• _Task goal_:
What is needed here is every entry, retyped exactly.

• _Given records_:
· · · · ·

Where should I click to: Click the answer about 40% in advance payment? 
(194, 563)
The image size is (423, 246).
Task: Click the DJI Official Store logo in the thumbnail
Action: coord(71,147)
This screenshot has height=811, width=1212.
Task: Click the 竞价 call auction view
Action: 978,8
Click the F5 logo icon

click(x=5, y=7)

· · · · ·

• _Response to this task_:
Where should I click to: Click the answer about 40% in advance payment? 
(194, 563)
The image size is (423, 246).
Task: Click the DJI Official Store logo in the thumbnail
Action: coord(71,147)
This screenshot has height=811, width=1212.
Task: Click the 竞价 call auction view
Action: 978,8
Click the F5 logo icon

click(x=5, y=7)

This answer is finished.